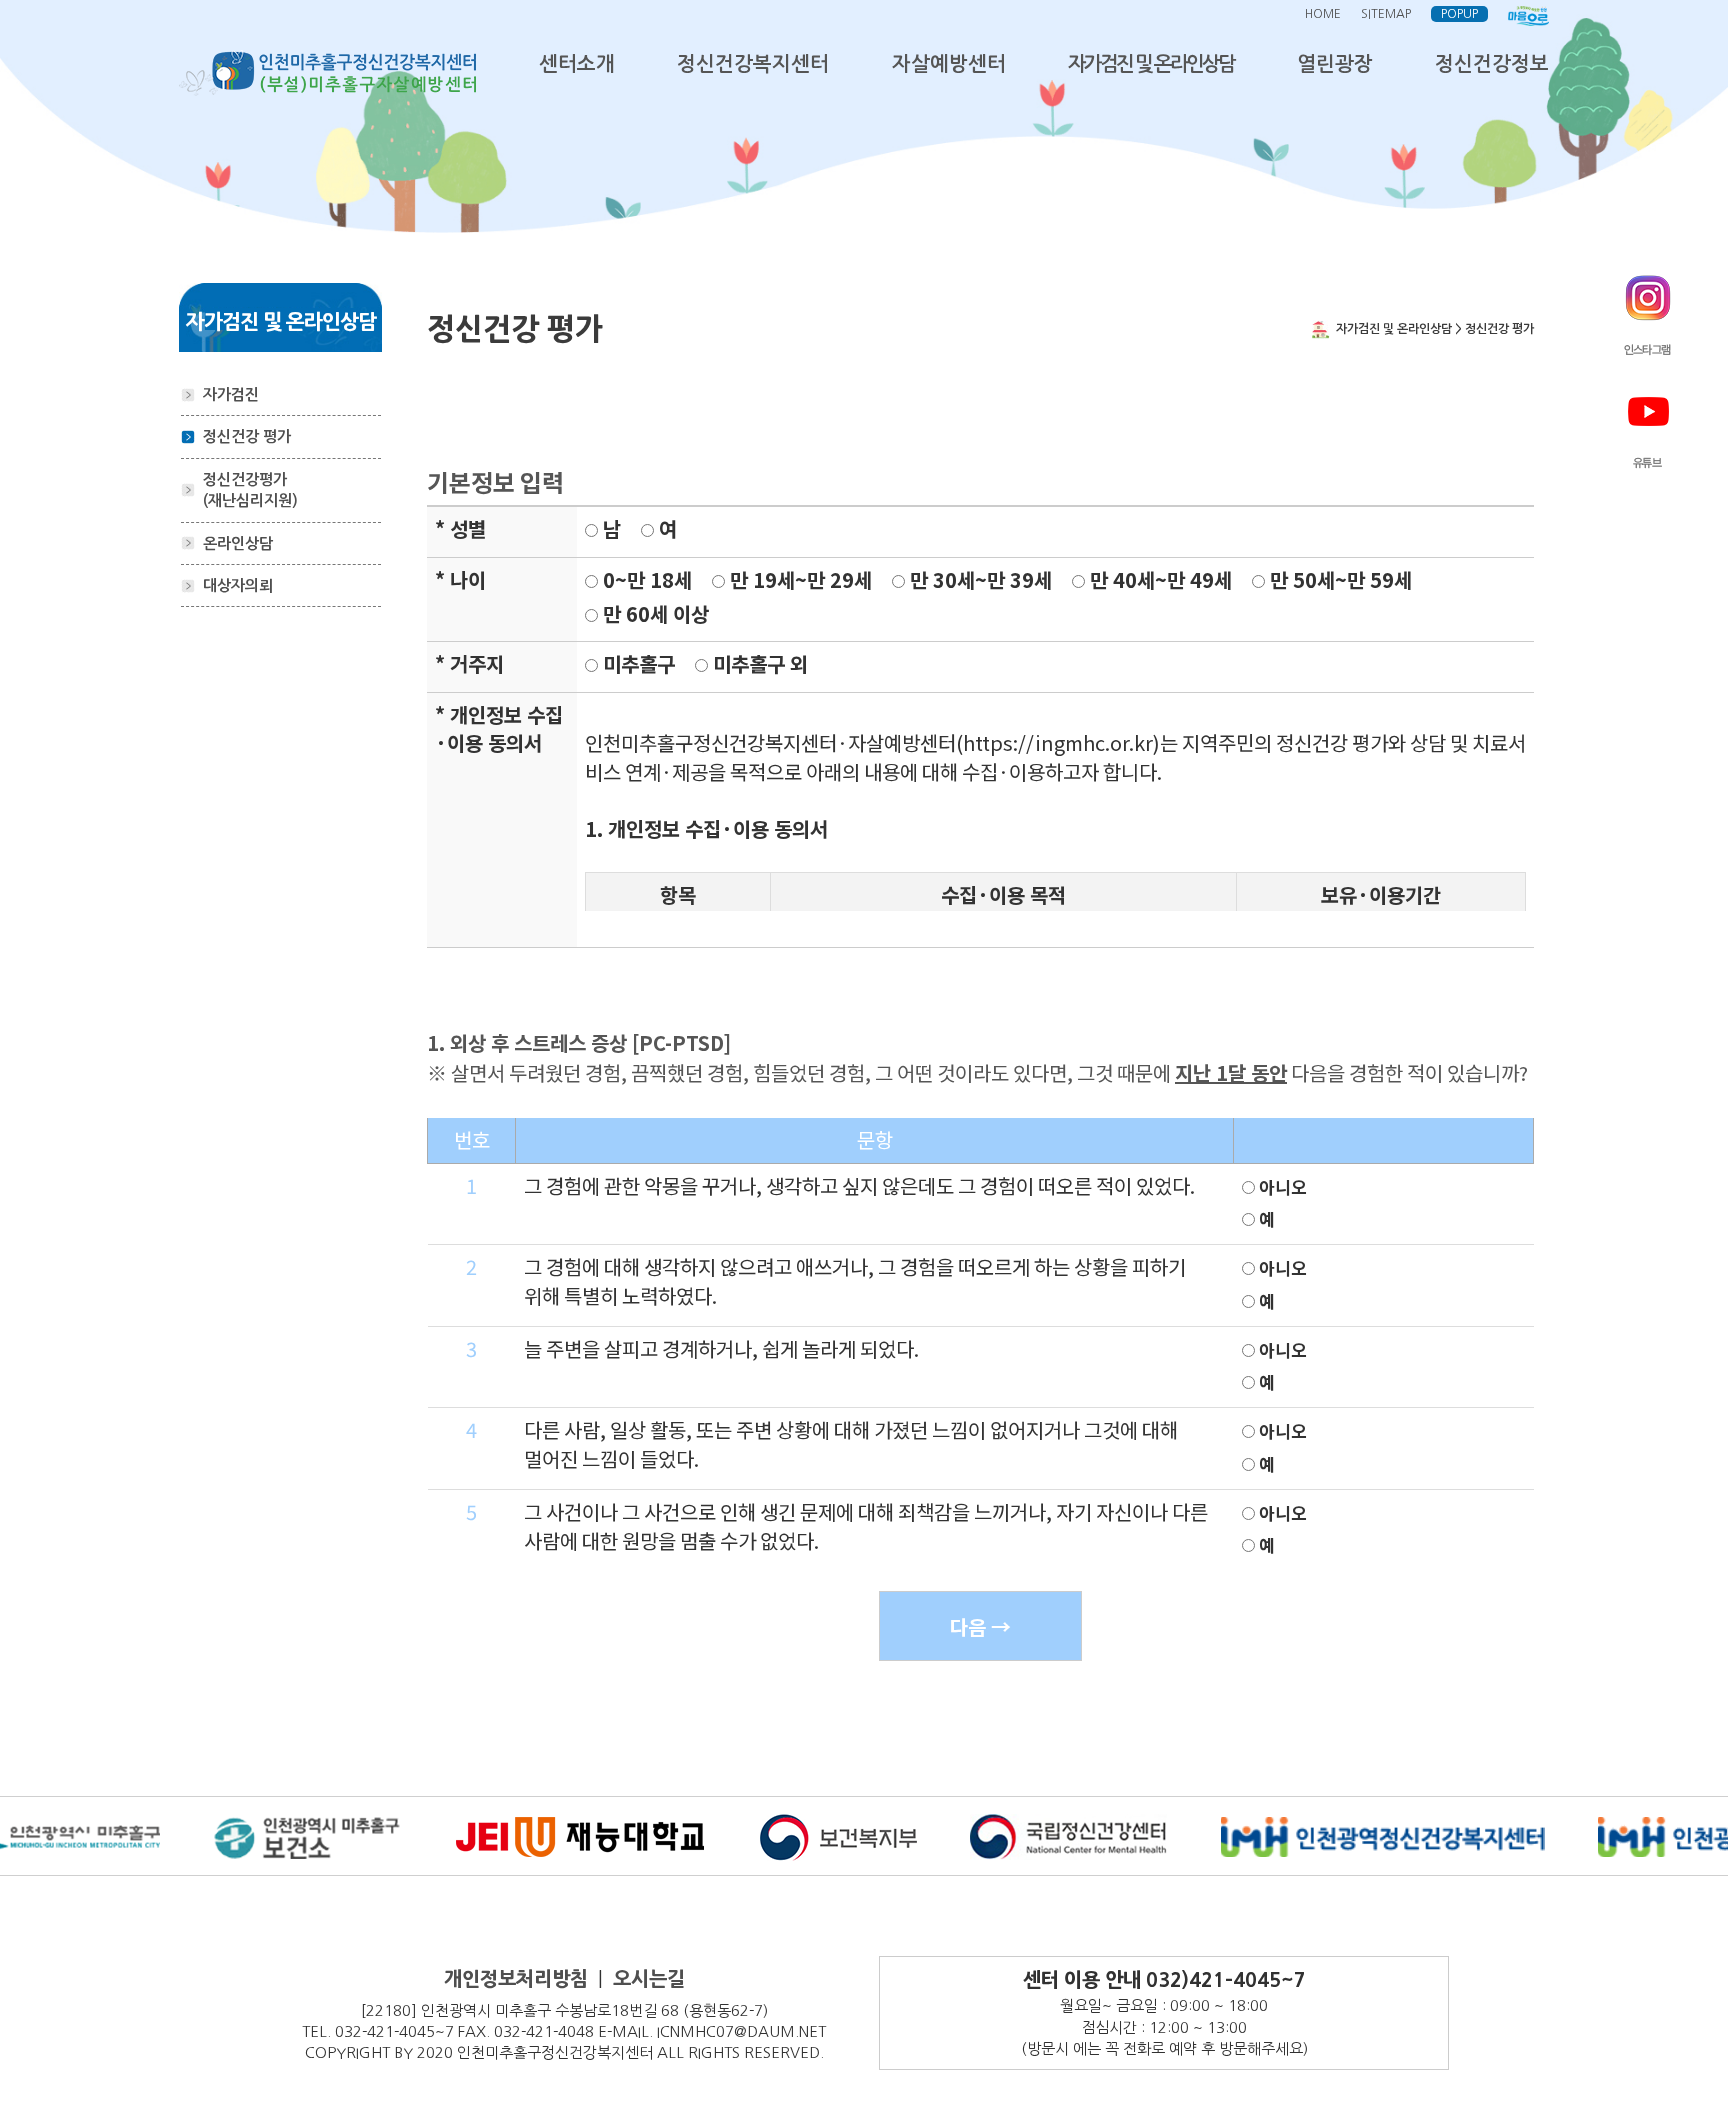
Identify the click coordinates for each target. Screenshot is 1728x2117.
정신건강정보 (1492, 64)
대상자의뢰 (238, 585)
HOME (1323, 14)
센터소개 (577, 64)
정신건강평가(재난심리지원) (250, 490)
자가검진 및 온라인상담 (1151, 64)
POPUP (1459, 14)
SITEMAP (1386, 14)
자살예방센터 (949, 64)
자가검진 (231, 394)
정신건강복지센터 (753, 64)
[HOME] (327, 73)
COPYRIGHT (347, 2052)
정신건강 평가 (247, 436)
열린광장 (1335, 64)
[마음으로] (1528, 14)
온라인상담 (238, 543)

=====

** Problem **
The records above are to be transcribed exactly, with every picture left out.

** Your solution **
Identify the click coordinates for each target. Screenshot is 1728x2117.
정신건강정보 (1492, 64)
대상자의뢰 (238, 585)
HOME (1323, 14)
센터소개 (577, 64)
정신건강평가(재난심리지원) (250, 490)
자가검진 및 온라인상담 (1151, 64)
POPUP (1459, 14)
SITEMAP (1386, 14)
자살예방센터 (949, 64)
자가검진 (231, 394)
정신건강복지센터 (753, 64)
[HOME] (327, 73)
COPYRIGHT (347, 2052)
정신건강 평가 (247, 436)
열린광장 (1335, 64)
[마음으로] (1528, 14)
온라인상담 (238, 543)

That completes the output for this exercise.